Up to 25 percent of the Einstein file was originally blacked out or withheld by the authorities. Author Fred Jerome sued under the Freedom of Information Act and successfully obtained most of the remaining material. The result is a much more detailed examination of the 1,800-page dossier compiled in the decades-long campaign against Einstein.
This book is well worth a full reading. In its own examination of Einstein’s activities, The Einstein File reveals to a wider audience what has remained little known in the decades since Einstein’s death: the Nobel Prize-winning physicist, whose Theories of Special and General Relativity changed the world and whose name became synonymous with scientific genius, was deeply committed to the fight against war and for democratic rights and civil liberties. He was also an outspoken opponent of social inequality and an advocate of a socialist planned economy.
The Einstein dossier serves as a useful reminder of the scope of FBI spying. Pious and complacent liberals often remark on the “excesses” of the McCarthy era. As the campaign against Einstein shows, these methods long predated the Cold War and McCarthy, although they reached a frenzied pitch in the early 1950s.

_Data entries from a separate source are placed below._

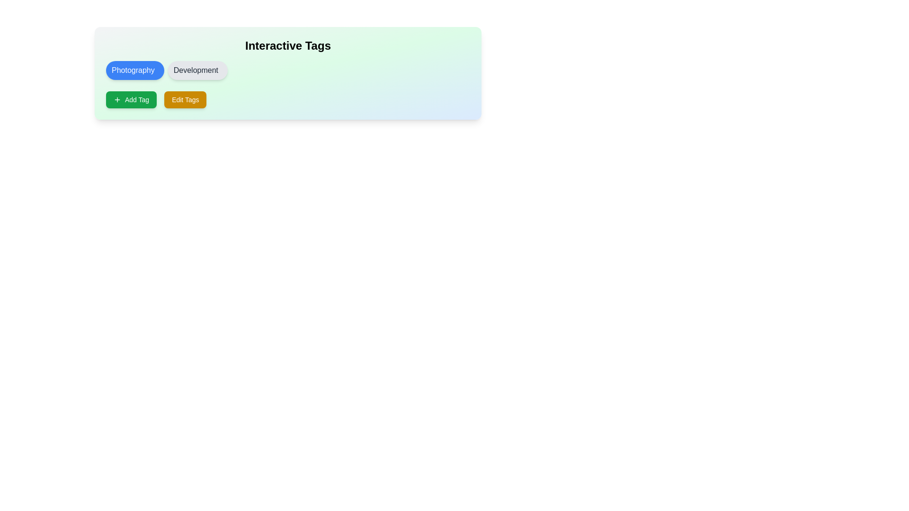 The height and width of the screenshot is (511, 909). I want to click on the 'Development' button, which is a rounded rectangular button with a light gray background and dark gray text, located to the right of the 'Photography' button, so click(197, 70).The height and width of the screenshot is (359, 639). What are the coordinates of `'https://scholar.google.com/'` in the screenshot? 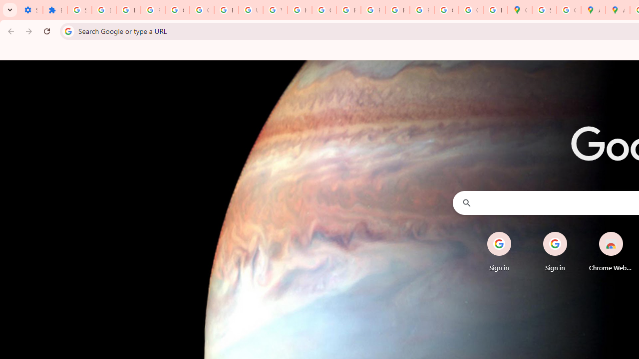 It's located at (299, 10).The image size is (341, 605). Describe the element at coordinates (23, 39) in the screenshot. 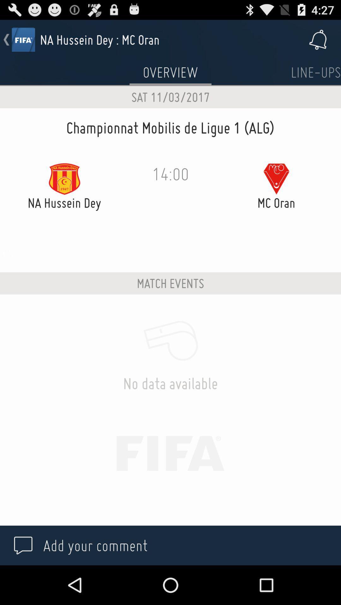

I see `fifa icon` at that location.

Long before the Cold War and the Smith Act prosecutions of the leaders of the Communist Party, the mere expression of socialist or radical views by a prominent figure was considered sufficient basis for an FBI investigation. The techniques employed against Einstein—illegally opening his mail, monitoring his phone calls and compiling a detailed record of his political views and activities for the purpose of criminalizing them—were standard operating procedure.
Subsequent history has also shown that the FBI’s attacks on democratic rights didn’t stop with McCarthy’s downfall, nor with the demise of the notorious J. Edgar Hoover, who ruled over the agency for nearly 50 years until his death in 1972.

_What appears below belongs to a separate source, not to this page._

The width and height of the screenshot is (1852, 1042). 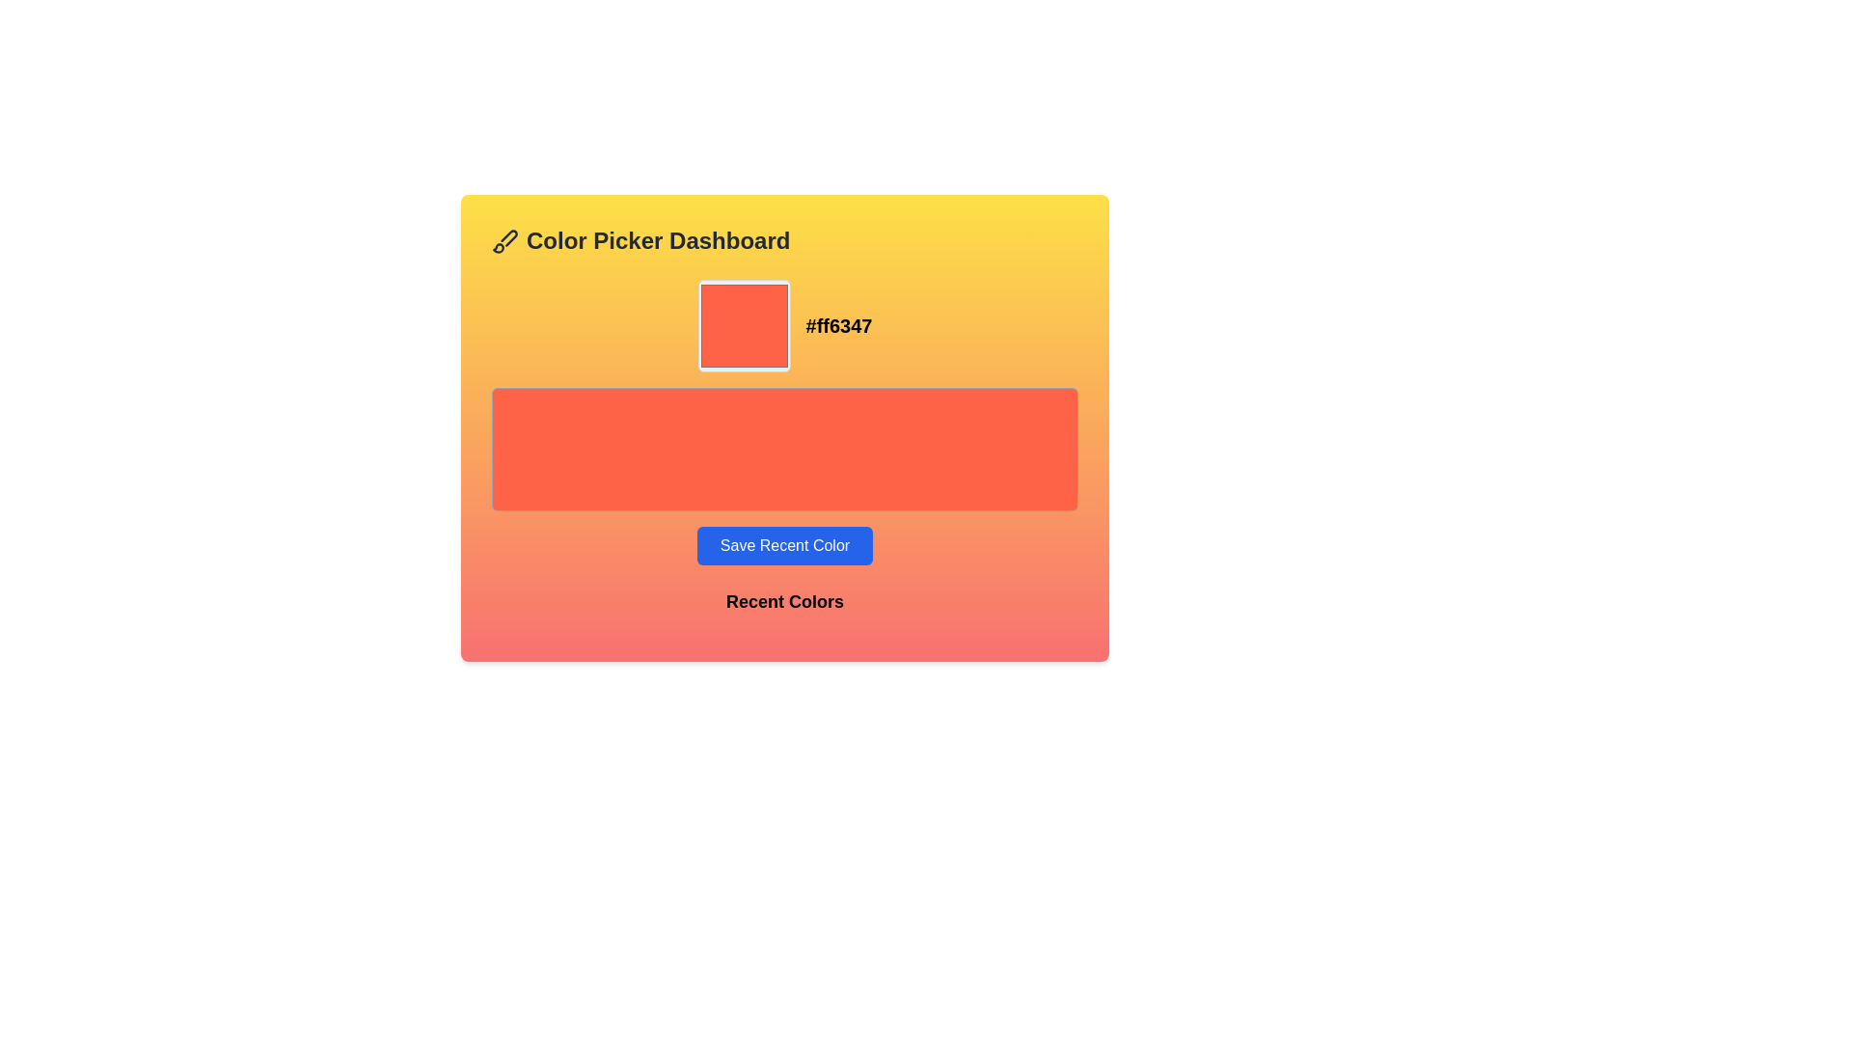 What do you see at coordinates (785, 325) in the screenshot?
I see `the color display box in the color representation element located below the 'Color Picker Dashboard' heading` at bounding box center [785, 325].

The official campaign against Einstein began even before he settled in the US as a refugee from Hitler in 1933. When he applied for a visa in 1932 to teach at a university in California, as he had done on several previous occasions, an extreme right-wing outfit called the Woman Patriot Corporation sent a 16-page letter to the State Department arguing that he should not be allowed into the country. According to this group, Einstein’s well known anti-war and internationalist views amounted to “direct affiliation with Communist and anarcho-communist organizations and groups...”

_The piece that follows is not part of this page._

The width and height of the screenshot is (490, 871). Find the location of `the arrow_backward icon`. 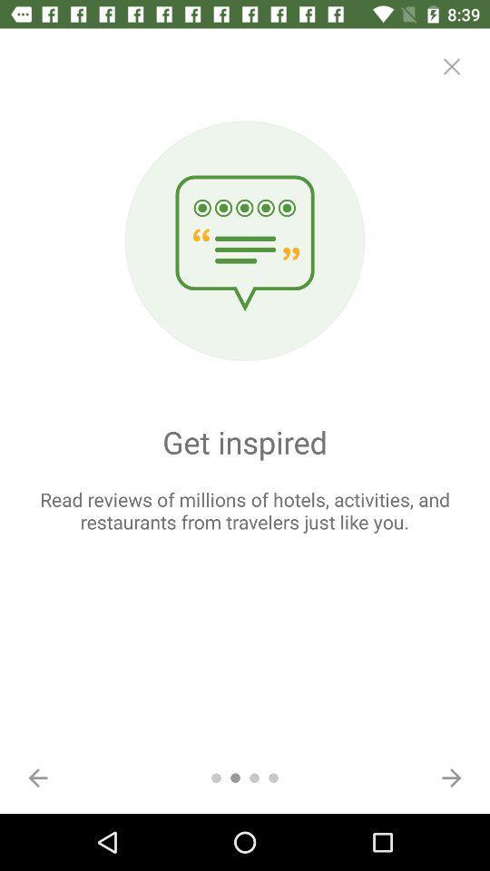

the arrow_backward icon is located at coordinates (38, 776).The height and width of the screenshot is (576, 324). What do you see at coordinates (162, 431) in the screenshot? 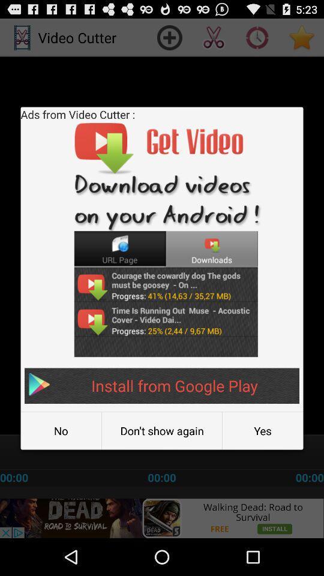
I see `the icon next to yes button` at bounding box center [162, 431].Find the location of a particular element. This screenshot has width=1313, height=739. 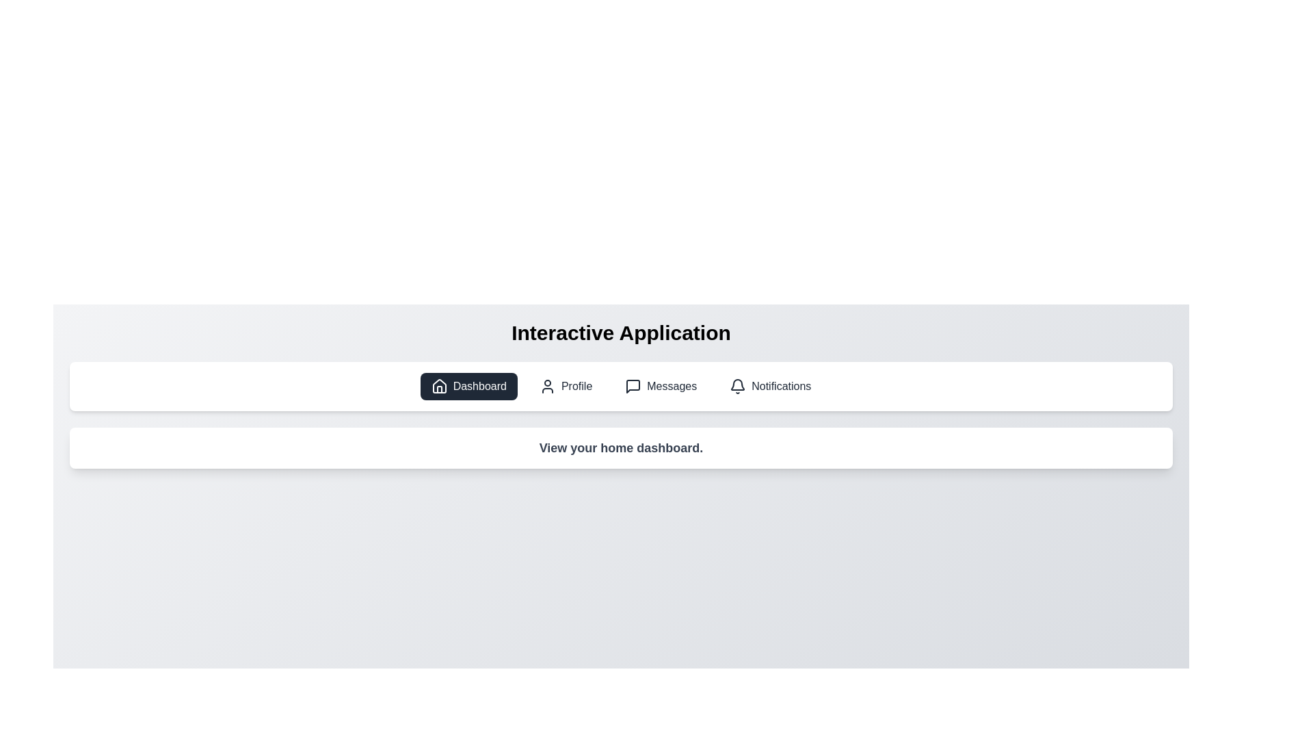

The State Department, having received this missive, proceeded to interrogate Einstein at the US Consulate in Berlin about his political views. According to an Associated Press report at the time: “Professor Einstein’s patience broke. His usual genial face stern and his normally melodious voice strident, he cried: ‘What’s this, an inquisition? Is this an attempt at chicanery? I don’t propose to answer such silly questions. I didn’t ask to go to America. Your countrymen invited me; yes, begged me. If I am to enter your country as a suspect, I don’t want to go at all. If you don’t want to give me a visa, please say so. Then I’ll know where I stand.’”
Within hours of the press being notified of this incident, the State Department announced that a visa for Einstein and his wife would be issued the next day. On December 10, 1932 he set sail for the US, arriving on January 12, 1933. A little more than two weeks later, Adolf Hitler took power in Germany, and the Einsteins’ stay in America became a permanent one.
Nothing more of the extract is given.